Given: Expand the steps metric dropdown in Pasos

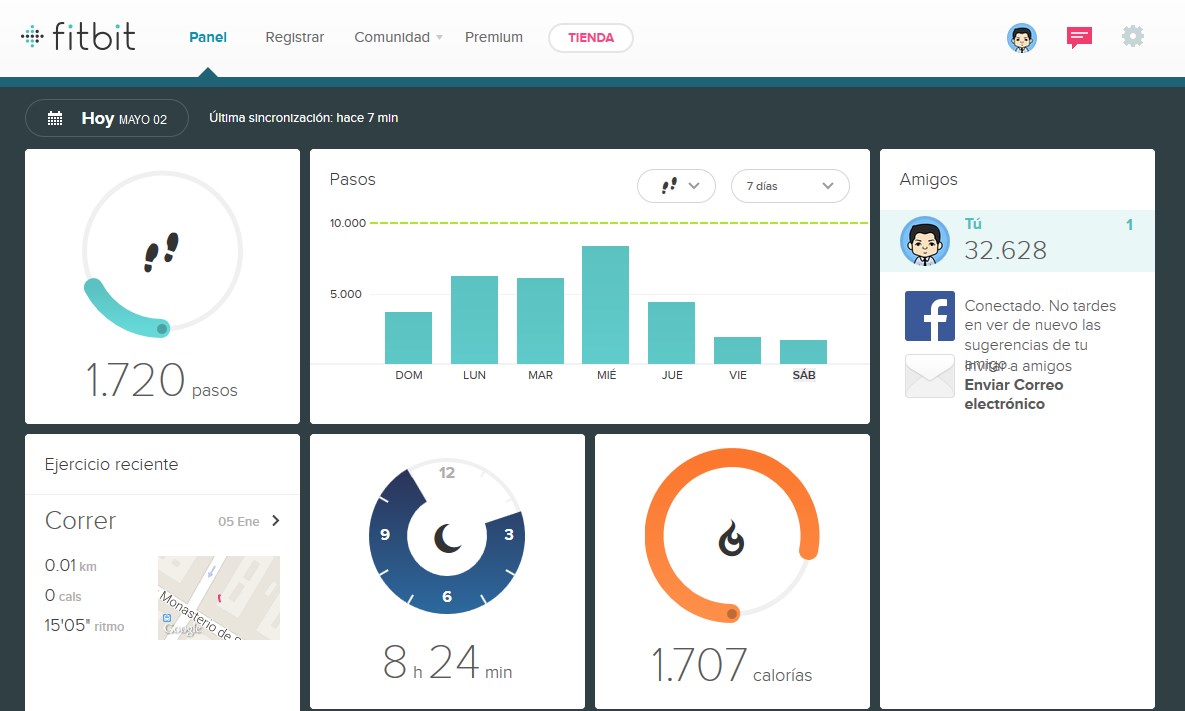Looking at the screenshot, I should coord(676,186).
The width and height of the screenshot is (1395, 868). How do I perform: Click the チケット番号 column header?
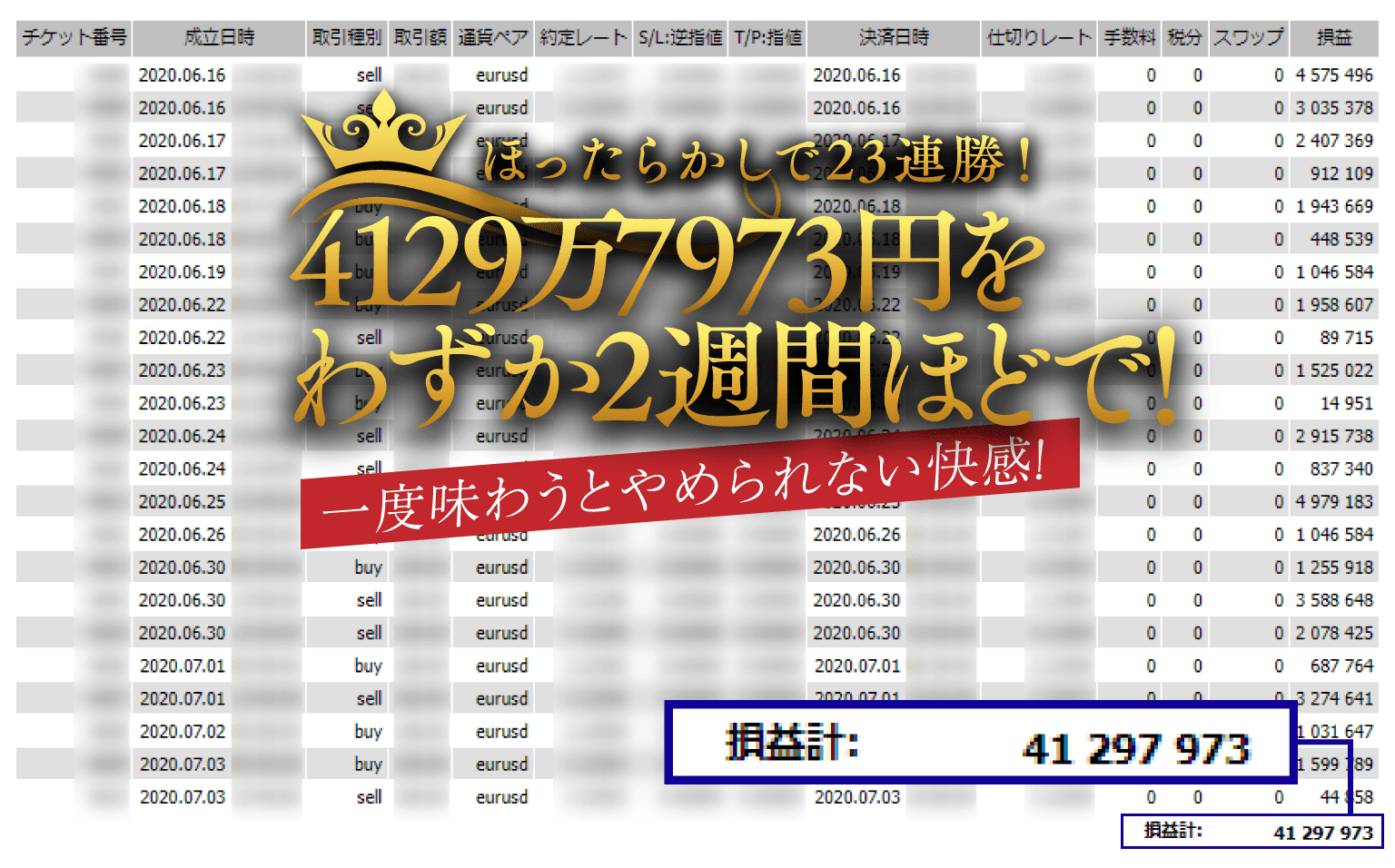click(74, 37)
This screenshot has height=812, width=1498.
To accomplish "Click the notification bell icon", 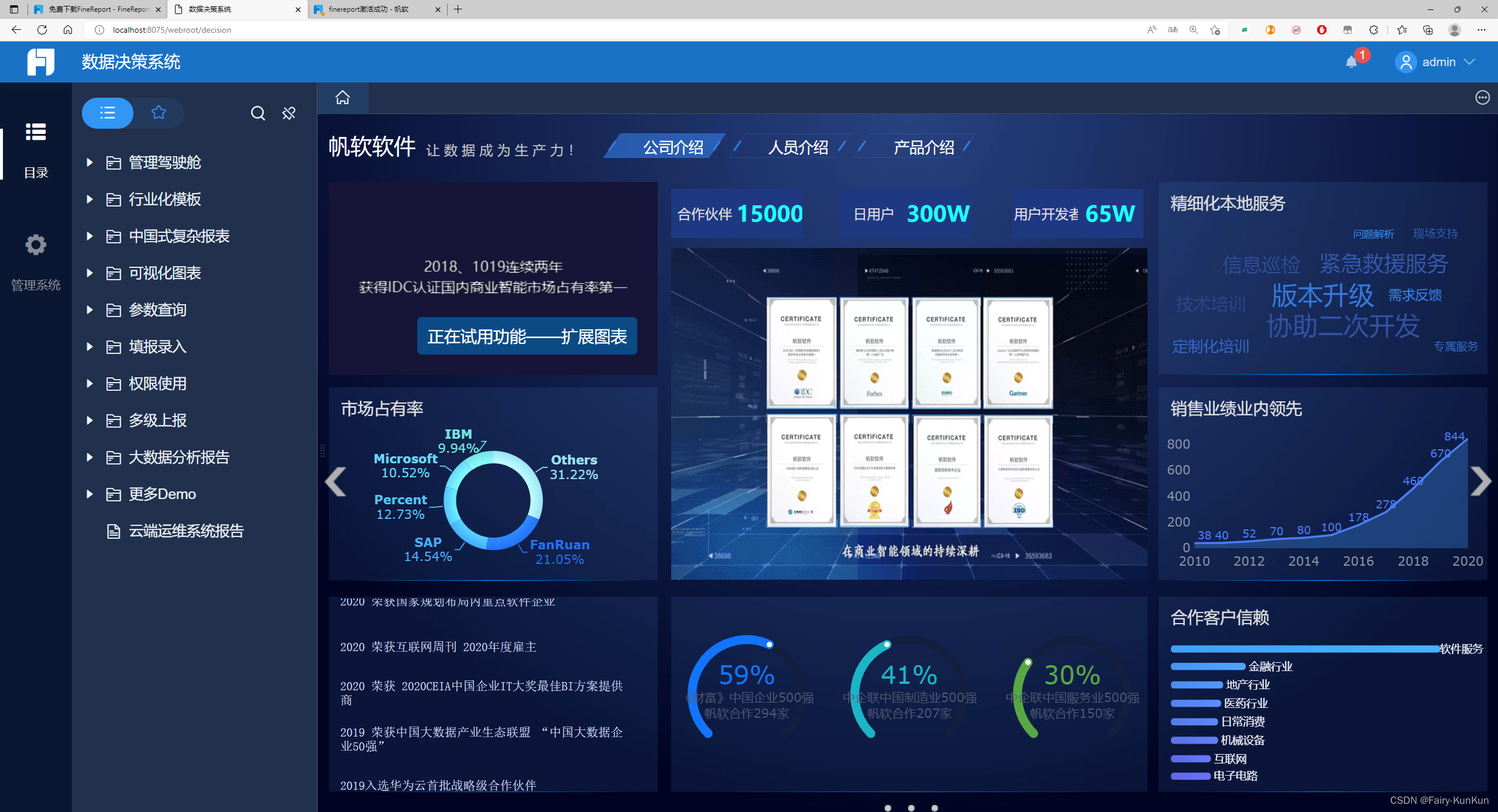I will pyautogui.click(x=1351, y=62).
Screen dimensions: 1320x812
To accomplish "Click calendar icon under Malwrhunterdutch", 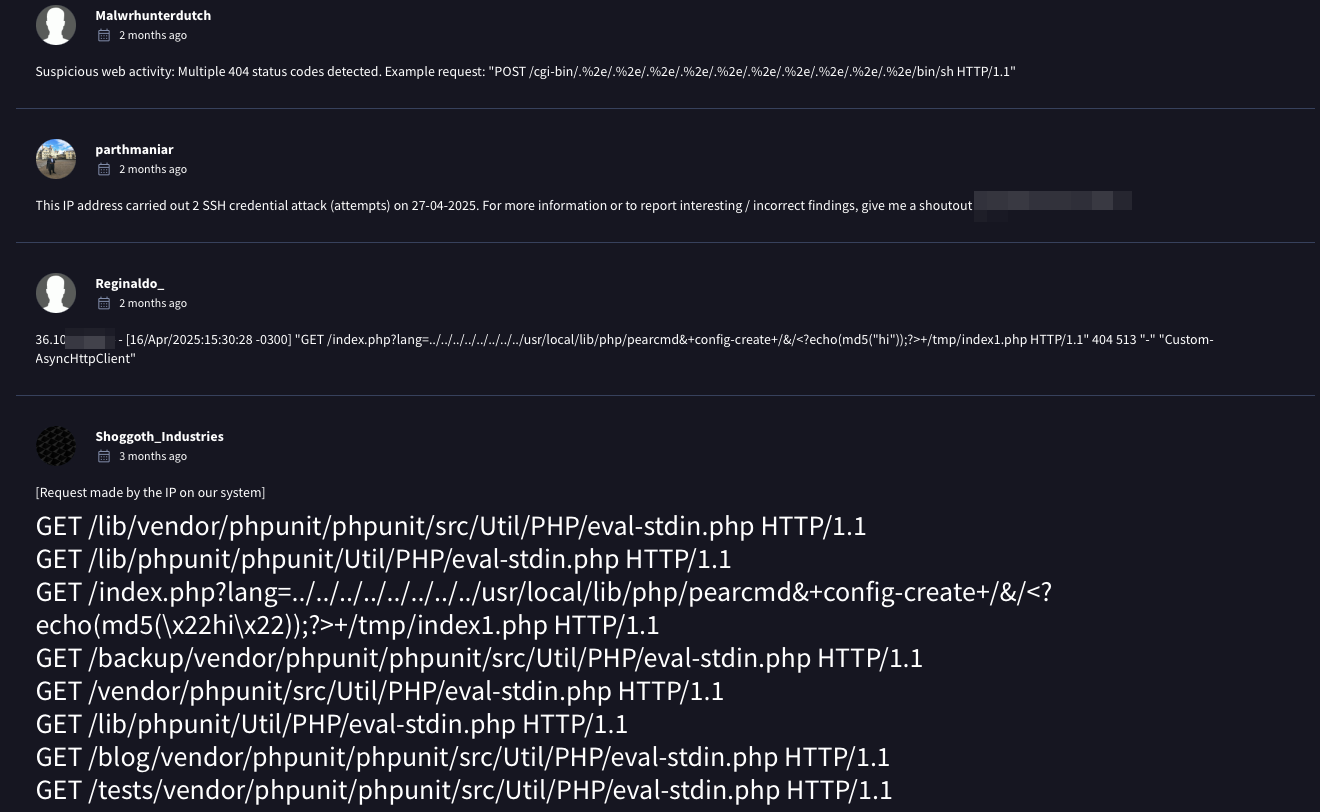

# # #

Exercise aim:
List every line of the records that contains the string "height". Case counts.

The answer:
The width and height of the screenshot is (1395, 868). How do I perform: Click the チケット番号 column header?
This screenshot has height=812, width=1498.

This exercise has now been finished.